=== Text to read ===

^^^^^^^^

Arie Bodek and Cynthia Keppel
to questions follow below
Thank you for taking the time to carefully read our
proposal in advance, and to give us time to consider your concerns. Here
are some answers to your questions (below). I would be happy to talk with
you as well...you know where to find me! Also, Arie will be here Friday
evening and so we could both talk with you on the weekend or Monday if
you wanted to do that.
Questions and Answers
1) Obviously, this proposal is related
to similar experiments already approved or even completed. In particular,
some results from 99-118 and how they relate to the proposed program would
be interesting. Is there any overlap (or could there be) with PR03-103?
(J. Arrington, spokesperson)
Experiment E99-118 was approved and completed to
test the "HERMES effect", which was observed at very low x and Q2, and
therefore also higher W2 than this proposal. The W2 of interest to E99-118
is significantly above the resonance region (~10 GeV2), and the new E03-110
experiemnt is, in fact, complementary to E99-118, adding the resonance
region which has not been measured to the DIS data set. Some cross section
data (not L/T separable) were obtained in the resonance region during E99-118
to assist in radiative corrections, however, and these data can be used
in some cases for systematic cross checks for the proposed experiment and
to add to the numbers of epsilon points in a few cases. In summary, E03-110
is complementary to E99-118 in that it covers the high x region and a much
larger range in Q2, and the existence of E99-118 data will be helpful to
the analysis of E03-110. The hydrogen experiment E94-110 (done) and deuterium
experiment E02-109 (approved) provide data which overlaps this proposal
kinematically. The hydrogen and deuterium data will be used as input to
several independent models of the resonance region (which can then be used
to predict the vector part of neutrino cross sections on H and D via Clebsch
Gordon coefficients. However, since high statistics neutrino data will
be taken on nuclear targets (C, Water, Fe and liquid Argon), one needs
corresponding data on nuclear targets with electrons to accurately model
A-dependent effects. Note that the Delta region, which has both I=1/2 and
I=3/2 final states, and the quasi-elastic region at I=1/2, are quite different
from the DIS region where many resonances contribute. We will also use
data from E02-109 which covers the quasi-elastic region only, for
radiative corrections. PR03-103 (John Arrington) covers the quasielastic,
resonance, and DIS regions. However, it nonetheless has little overlap
with this proposal because:
(a) The data is almost entirely on H, 2H, 3He, and
(b) There are no L/T separations.

^^^^^^^^

Saved items
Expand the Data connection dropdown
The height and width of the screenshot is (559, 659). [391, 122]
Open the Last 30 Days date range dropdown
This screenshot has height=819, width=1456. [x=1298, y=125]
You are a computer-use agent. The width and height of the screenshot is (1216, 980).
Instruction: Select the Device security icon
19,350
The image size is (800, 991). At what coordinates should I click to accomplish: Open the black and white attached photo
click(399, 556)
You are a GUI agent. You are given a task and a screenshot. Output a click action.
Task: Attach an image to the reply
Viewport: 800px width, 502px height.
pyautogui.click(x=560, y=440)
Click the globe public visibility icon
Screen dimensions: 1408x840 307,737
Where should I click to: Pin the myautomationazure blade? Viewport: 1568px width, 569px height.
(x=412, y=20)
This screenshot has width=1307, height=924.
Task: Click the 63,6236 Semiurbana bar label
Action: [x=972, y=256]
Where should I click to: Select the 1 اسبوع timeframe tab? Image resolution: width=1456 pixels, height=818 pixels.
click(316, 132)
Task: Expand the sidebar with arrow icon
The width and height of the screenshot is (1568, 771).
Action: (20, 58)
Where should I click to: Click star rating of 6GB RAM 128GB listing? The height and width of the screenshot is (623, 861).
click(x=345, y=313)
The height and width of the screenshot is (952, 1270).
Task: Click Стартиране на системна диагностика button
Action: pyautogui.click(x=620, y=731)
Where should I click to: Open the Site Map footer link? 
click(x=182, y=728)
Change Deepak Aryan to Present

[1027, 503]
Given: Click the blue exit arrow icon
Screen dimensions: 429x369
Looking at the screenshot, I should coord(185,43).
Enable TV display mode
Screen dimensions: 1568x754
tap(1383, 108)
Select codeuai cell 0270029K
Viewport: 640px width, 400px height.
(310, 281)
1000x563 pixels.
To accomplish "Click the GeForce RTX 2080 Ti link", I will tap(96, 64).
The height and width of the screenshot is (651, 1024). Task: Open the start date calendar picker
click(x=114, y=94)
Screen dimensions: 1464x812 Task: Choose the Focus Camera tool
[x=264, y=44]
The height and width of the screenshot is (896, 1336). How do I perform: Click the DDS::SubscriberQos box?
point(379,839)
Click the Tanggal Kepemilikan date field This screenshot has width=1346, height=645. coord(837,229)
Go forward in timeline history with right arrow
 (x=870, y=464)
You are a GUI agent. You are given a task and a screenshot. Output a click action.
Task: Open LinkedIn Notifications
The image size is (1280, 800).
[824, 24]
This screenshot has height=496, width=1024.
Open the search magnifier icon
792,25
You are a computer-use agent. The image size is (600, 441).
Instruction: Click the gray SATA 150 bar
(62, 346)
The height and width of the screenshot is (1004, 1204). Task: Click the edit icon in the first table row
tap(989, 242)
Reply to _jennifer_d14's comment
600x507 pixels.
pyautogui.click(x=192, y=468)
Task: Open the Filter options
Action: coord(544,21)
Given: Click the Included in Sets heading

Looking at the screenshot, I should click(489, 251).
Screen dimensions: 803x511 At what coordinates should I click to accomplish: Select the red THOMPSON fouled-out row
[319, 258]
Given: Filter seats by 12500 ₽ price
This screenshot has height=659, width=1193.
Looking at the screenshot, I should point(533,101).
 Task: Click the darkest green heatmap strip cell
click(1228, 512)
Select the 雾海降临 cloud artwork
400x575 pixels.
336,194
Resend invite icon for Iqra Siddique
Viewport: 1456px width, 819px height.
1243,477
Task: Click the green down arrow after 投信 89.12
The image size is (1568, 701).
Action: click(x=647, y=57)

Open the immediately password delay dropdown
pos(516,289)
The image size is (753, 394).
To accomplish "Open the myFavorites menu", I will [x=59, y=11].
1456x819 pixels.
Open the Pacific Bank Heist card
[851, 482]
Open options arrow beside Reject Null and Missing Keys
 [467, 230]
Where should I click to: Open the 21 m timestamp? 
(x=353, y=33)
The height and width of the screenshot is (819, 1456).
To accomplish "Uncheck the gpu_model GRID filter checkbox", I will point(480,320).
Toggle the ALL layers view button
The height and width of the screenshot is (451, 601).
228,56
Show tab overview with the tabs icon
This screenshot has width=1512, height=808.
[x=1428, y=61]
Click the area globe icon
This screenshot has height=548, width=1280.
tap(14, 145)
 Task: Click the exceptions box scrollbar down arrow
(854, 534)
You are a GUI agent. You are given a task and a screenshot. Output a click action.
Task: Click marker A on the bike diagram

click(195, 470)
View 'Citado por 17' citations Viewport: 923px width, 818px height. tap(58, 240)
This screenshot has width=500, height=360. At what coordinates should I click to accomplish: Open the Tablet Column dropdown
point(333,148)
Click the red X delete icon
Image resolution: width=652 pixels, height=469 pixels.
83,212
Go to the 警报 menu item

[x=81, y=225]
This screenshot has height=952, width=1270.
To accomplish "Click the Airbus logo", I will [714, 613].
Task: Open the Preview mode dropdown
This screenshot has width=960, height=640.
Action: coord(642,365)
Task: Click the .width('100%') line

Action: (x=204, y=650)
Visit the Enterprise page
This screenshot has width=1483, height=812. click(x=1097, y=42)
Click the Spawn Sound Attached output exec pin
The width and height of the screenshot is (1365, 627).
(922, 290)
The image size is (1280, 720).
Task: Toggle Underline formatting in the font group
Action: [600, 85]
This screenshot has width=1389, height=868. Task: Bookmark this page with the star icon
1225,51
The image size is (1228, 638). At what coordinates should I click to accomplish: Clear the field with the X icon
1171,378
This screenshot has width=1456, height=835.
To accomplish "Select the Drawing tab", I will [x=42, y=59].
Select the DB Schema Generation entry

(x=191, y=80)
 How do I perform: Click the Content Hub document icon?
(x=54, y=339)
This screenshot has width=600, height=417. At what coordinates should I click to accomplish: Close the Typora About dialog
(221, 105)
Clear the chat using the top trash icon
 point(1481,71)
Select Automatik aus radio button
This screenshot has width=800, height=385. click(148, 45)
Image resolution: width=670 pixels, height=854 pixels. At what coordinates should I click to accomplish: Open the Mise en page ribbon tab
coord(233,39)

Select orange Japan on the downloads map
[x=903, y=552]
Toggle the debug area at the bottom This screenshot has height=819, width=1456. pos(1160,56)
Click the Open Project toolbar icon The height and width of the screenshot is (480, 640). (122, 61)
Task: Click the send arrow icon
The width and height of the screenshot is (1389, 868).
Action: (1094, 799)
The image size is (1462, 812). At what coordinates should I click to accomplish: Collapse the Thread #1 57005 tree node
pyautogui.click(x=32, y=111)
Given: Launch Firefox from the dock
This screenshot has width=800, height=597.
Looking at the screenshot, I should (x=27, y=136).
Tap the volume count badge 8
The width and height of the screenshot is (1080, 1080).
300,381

^^^^^^^^

=== Problem description ===
Continue the reply about experiment E03-110, starting right after its last line. The rows have nothing to do with what follows.

=== Exercise answer ===
(c) There are a little data planned for heavier
nuclei, but only at one energy and Q^2 value, and so not useful for either
L/T or the proposed duality studies.
We also note that John Arrington is a collaborator
on this proposal.
2) In a similar vein, could you address the
question "what do we learn from this wide variety of nuclear targets
(some quite unconventional, for sure) that we cannot learn from a careful
comparison of just a few 'pure' species, e.g. C, Al and maybe Fe?" My naive
assumption would be that R_A is approximately equal to R_D (plus Fermi
smearing), and if there is an EMC-type effect, it should be quantifiable
by studying a few denser/heavier nuclei. I'm worried about the overhead
of all these target changes.
Target changes in Hall C take 10 minutes at most,
and typically far less (depending on how far away targets are on the ladder
from one another). This is not a major source of overhead. R_A could be
quite different from R_D in the resonance region at large x. Initial data
from Hall C suggest a definite EMC-type effect in the resonance region,
however it has not yet been possible to study this in detail. Moreover,
the bulk of the proposed data are only with C and Fe/Cu targets, for which
high statistics neutrino data at Fermilab will be forthcoming. The Al running
is not with the same statistics and is only for empty target subtraction
(see Answer 4, below). These are the targets with which most of the proposed
physics will be done, so we agree with you. There is small overhead for
the other targets to mimic water and liquid Argon, for which data is taken
mostly as a service to the neutrino community). One could probably save
a day of running if one eliminates these targets. However, it is beneficial
to check the extrapolation from the other targets to these. There is an
existing $200M+ neutrino detector with a water target that is going to
be used as the target for a $200M+ neutrino beam from J-PARC. The
understanding of how to model the cross-section on oxygen will be crucial
to the experiment for which these detectors are being built, and it is
currently unclear that enough can be understood with neutrino interactions
alone because of the technological difficulties of building a fully-active
(i.e. non water Cerenkov) water target for a neutrino experiment.
3) In general, I believe it would be good
to have a clear and detailed expose of the INTRINSIC Physics value of your
proposed measurements (what will we learn about nuclei, QCD, nuclear
corrections, the EMC effect.that we don't know already) as opposed to just
the neutrino-related justification. Can you show us a compariso of
the expected data (with statistical and systematic errors) on plot
like Fig. 1? Maybe even with expected error bars from 99-118?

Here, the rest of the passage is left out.